▶ Saved entries:
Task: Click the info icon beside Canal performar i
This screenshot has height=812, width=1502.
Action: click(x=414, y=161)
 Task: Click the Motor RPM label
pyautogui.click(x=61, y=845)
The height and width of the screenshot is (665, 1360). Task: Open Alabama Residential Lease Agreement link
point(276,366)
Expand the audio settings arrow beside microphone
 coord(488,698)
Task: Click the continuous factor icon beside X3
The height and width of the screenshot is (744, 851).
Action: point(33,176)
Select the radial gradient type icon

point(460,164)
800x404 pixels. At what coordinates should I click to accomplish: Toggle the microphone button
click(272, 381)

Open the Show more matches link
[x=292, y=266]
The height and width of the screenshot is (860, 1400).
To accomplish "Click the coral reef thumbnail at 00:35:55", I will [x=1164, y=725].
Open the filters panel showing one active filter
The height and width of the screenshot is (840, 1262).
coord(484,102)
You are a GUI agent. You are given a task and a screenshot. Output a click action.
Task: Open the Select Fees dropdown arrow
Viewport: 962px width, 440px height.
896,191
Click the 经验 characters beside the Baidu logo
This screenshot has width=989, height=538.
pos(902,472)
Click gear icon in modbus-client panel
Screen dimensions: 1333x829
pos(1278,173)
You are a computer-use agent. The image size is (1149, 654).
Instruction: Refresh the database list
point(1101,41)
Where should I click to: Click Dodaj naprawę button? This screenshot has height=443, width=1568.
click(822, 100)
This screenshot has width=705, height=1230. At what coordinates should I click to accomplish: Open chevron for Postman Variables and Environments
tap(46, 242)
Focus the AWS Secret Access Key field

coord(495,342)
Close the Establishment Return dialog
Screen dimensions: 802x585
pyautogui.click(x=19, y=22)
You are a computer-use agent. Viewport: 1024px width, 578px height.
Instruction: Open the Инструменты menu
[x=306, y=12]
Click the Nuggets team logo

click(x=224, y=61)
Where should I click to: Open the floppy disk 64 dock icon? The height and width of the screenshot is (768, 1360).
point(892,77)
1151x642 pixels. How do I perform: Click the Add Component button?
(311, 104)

▶ PROBLEM TO WORK ON: Please write out all of the records above, character for character.

▶ COMPLETED EXERCISE:
Task: Click the info icon beside Canal performar i
This screenshot has height=812, width=1502.
Action: click(x=414, y=161)
 Task: Click the Motor RPM label
pyautogui.click(x=61, y=845)
The height and width of the screenshot is (665, 1360). Task: Open Alabama Residential Lease Agreement link
point(276,366)
Expand the audio settings arrow beside microphone
 coord(488,698)
Task: Click the continuous factor icon beside X3
The height and width of the screenshot is (744, 851).
Action: point(33,176)
Select the radial gradient type icon

point(460,164)
800x404 pixels. At what coordinates should I click to accomplish: Toggle the microphone button
click(272, 381)

Open the Show more matches link
[x=292, y=266]
The height and width of the screenshot is (860, 1400).
To accomplish "Click the coral reef thumbnail at 00:35:55", I will [x=1164, y=725].
Open the filters panel showing one active filter
The height and width of the screenshot is (840, 1262).
coord(484,102)
You are a GUI agent. You are given a task and a screenshot. Output a click action.
Task: Open the Select Fees dropdown arrow
Viewport: 962px width, 440px height.
896,191
Click the 经验 characters beside the Baidu logo
This screenshot has width=989, height=538.
pos(902,472)
Click gear icon in modbus-client panel
Screen dimensions: 1333x829
pos(1278,173)
You are a computer-use agent. The image size is (1149, 654).
Instruction: Refresh the database list
point(1101,41)
Where should I click to: Click Dodaj naprawę button? This screenshot has height=443, width=1568.
click(822, 100)
This screenshot has width=705, height=1230. At what coordinates should I click to accomplish: Open chevron for Postman Variables and Environments
tap(46, 242)
Focus the AWS Secret Access Key field

coord(495,342)
Close the Establishment Return dialog
Screen dimensions: 802x585
pyautogui.click(x=19, y=22)
You are a computer-use agent. Viewport: 1024px width, 578px height.
Instruction: Open the Инструменты menu
[x=306, y=12]
Click the Nuggets team logo

click(x=224, y=61)
Where should I click to: Open the floppy disk 64 dock icon? The height and width of the screenshot is (768, 1360).
point(892,77)
1151x642 pixels. How do I perform: Click the Add Component button?
(311, 104)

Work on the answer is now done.